Are you improperly classified as an independent contractor?

| Jul 3, 2018 | Employment Law, Wage And Hour Laws |

Many people think that earning an income works by getting a job, becoming an employee and earning a wage. However, that type of scenario does not apply to every situation. Some people choose to work as independent contractors and some employers insist that certain of their workers provide their labor as independent contractors.

For many jobs, workers are classified as employees. This classification allows them to earn a wage or salary, typically obtain benefits, and requires that employers withhold a portion of pay for tax purposes. However, workers classified as independent contractors may have greater control over the terms of their employment. However, many employers and independent contractors do not really understand what really makes a person an independent contractor in the eyes of the law.

Are you an independent contractor?

You may feel uncertain whether you fall into the category of an independent contractor. It may help you to know that the following terms could also refer to this type of worker:

  • Project worker
  • Contractor
  • Freelancer
  • Temp
  • Contract labor
  • Contingent worker
  • 1099 worker
  • Per diem
  • Consultant

When you applied to work for a company, any of these terms could have been included in the job description. You may also have signed a contract giving details regarding the terms of the work. However, that may not necessarily mean you are actually an independent contractor.

Have you been misclassified?

Some employers may call their workers independent contractors and treat them as such out of ignorance, but those workers may not really fit the legal definition of contractors. Other employers may use this classification because they do not want to handle taxes, provide employee protections or deal with other obligations that come with having employees.

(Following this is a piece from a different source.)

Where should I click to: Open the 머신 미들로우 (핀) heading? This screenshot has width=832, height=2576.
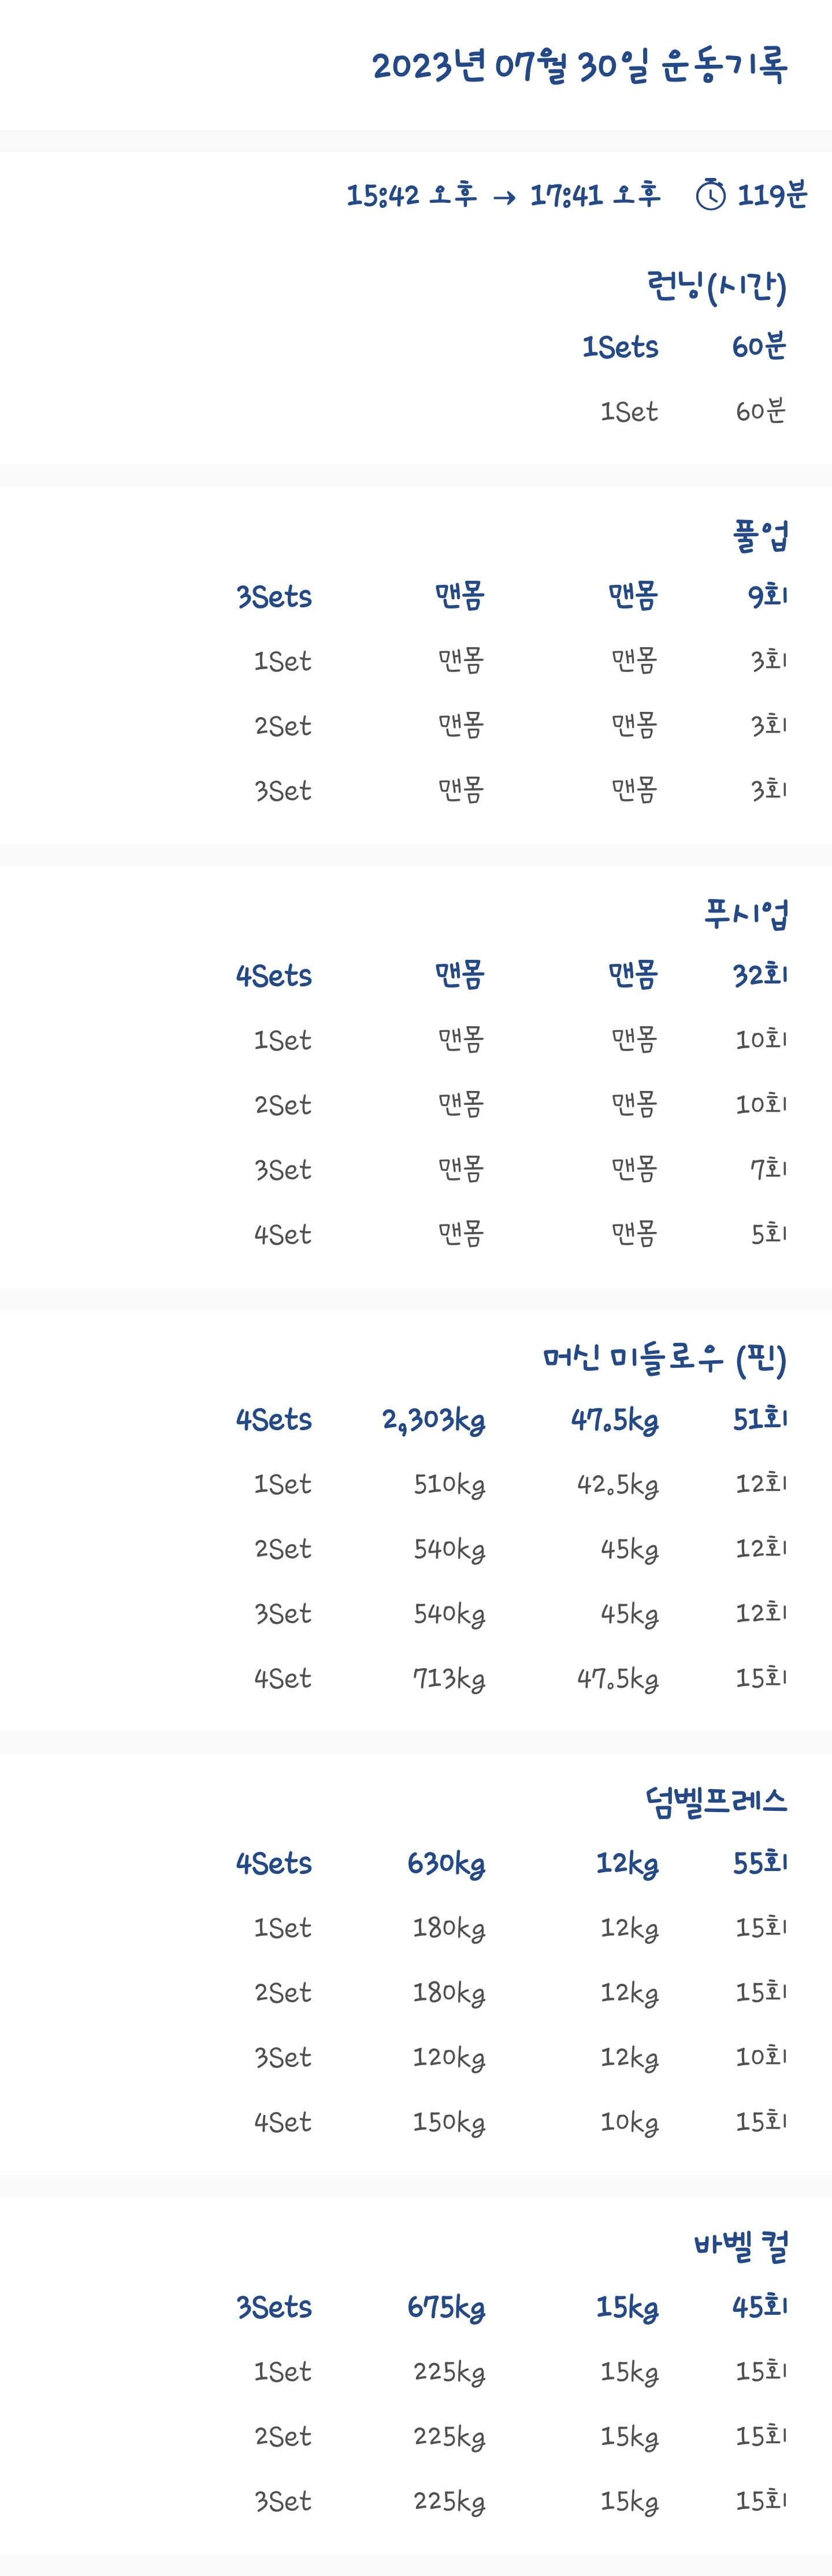click(664, 1358)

You may think that misclassification does not affect you much because you still receive payment for your work. However, you may be missing out on benefits, wages, and overtime pay. You may even have to pay employment taxes that your employer should have paid. Overall, misclassification of employees causes considerable issues and often violates wage and hour laws.

What can you do?

If you believe that you have been improperly categorized as an independent contractor when you actually meet the qualifications of an employee, you may need to discuss the situation with your employer. If don’t get straight answers, you may want to consider taking legal action. Wage and hour law violations are serious issues, and filing a lawsuit may be your best option for obtaining the compensation you deserve.